Abstract

This paper presents an effective cost aggregation strategy for dense stereo matching. Based on the guided image filtering (GIF), we propose a new aggregation scheme called Pervasive Guided Image Filtering (PGIF) to introduce weightings to the energy function of the filter which allows the whole image pair to be taken into account. The filter parameters of PGIF are calculated as two-dimensional convolution using the bright and spatial differences between the corresponding pixels, which can be incrementally calculated for efficient aggregation. The complexity of the proposed algorithm is O(N), which is linear to the number of image pixels. Furthermore, the algorithm can be further simplified into O(N/4) without significantly sacrificing accuracy if subsampling is applied in the stage of parameter calculation. We also found that a step function to attenuate noise is required in calculating the weights. Experimental evaluation on version 3 of the Middlebury stereo evaluation datasets shows that the proposed method achieves superior disparity accuracy over state-of-the-art aggregation methods with comparable processing speed.

1. Introduction

Stereoscopic vision is less invasive and valuable for many applications, such as 3D reconstruction and environmental detection of autonomous vehicles, as it relies only on pairs of images captured from different perspectives. In stereo vision systems, stereo matching algorithms are critical for correct and accurate disparity estimation, finding corresponding pixels in matching images for each pixel in the reference image.

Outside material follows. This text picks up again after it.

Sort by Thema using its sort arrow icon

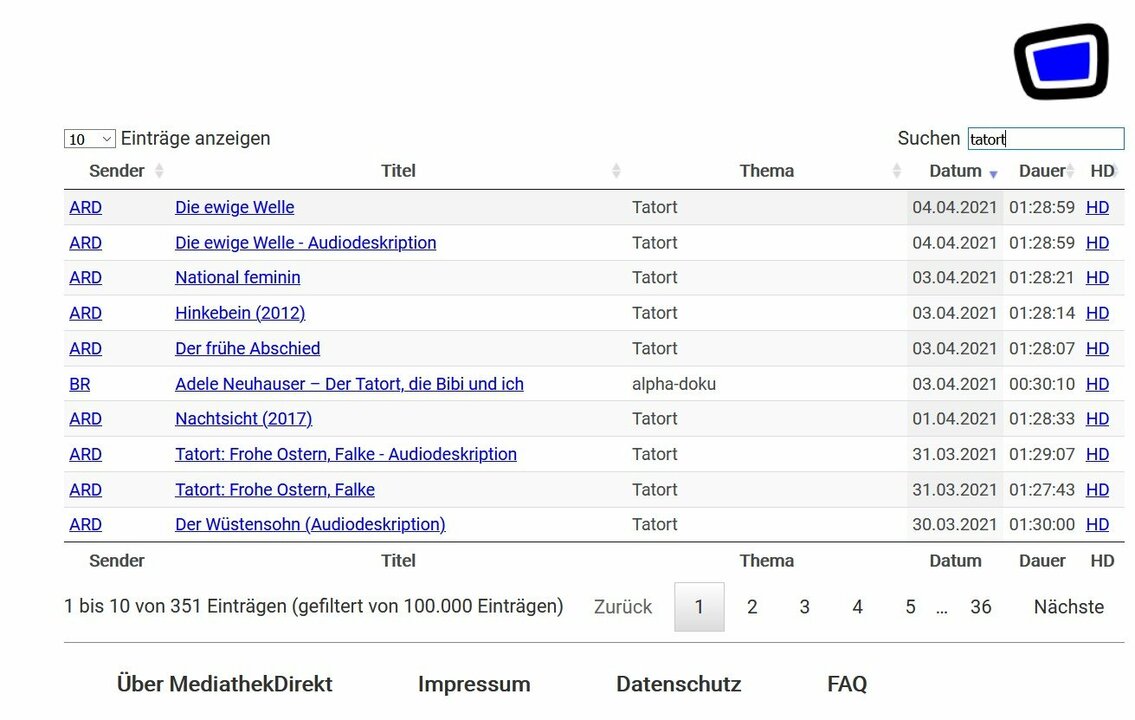tap(897, 170)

According to [1], dense stereo matching algorithms fall into two categories: local methods and global methods. The global methods treat disparity calculations as a minimization problem, where the objective function consists of a measurement part and a penalty part. The measurement part indicates the similarity between the slice on the pair of images and the penalty part to suppress the change in disparity. Representative global methods include Belief Propagation [2], Graph Cut [3], and Dynamic Programming [4]. These techniques require a lot of calculations and are not applicable for real-time applications.

In contrast, the local methods are popular for fast disparity calculations. Local approaches tackle the effects of light changes through local windows and are categorized into parametric [5] and nonparametric methods [6]. Local algorithms generally perform four stages [1]: (1) preliminary matching cost calculations, (2) cost aggregation over support regions, (3) disparity estimation, and (4) disparity refinement.

Cost aggregation plays a key role in the local stereo matching algorithms. Early approaches, such as in [7], achieved limited performances, especially in discontinues and occlusion regions. To accommodate the assumption that pixels are of similar disparity within the same aggregation windows [8], many adaptive weighting aggregation methods, such as in [911], were presented.

Recent years have seen a trend to treat the cost aggregation as image filtering. The guided image filter [12] (GIF) is able to provide superior edge profiles without gradient-reversal artifacts, and was successfully applied to cost aggregation in [13]. In order to reduce the computational load of the GIF, [14] recommends subsampling the cost and the guidance image to calculate the coefficients. Ref. [15] proposed the Weighted Guided Image Filtering (WGIF) to improve GIF by modifying the regularization term of the energy function. Besides, [16, 17] applied WGIF for stereo matching with limited performance because of the lack of pixel information outside the fixed windows.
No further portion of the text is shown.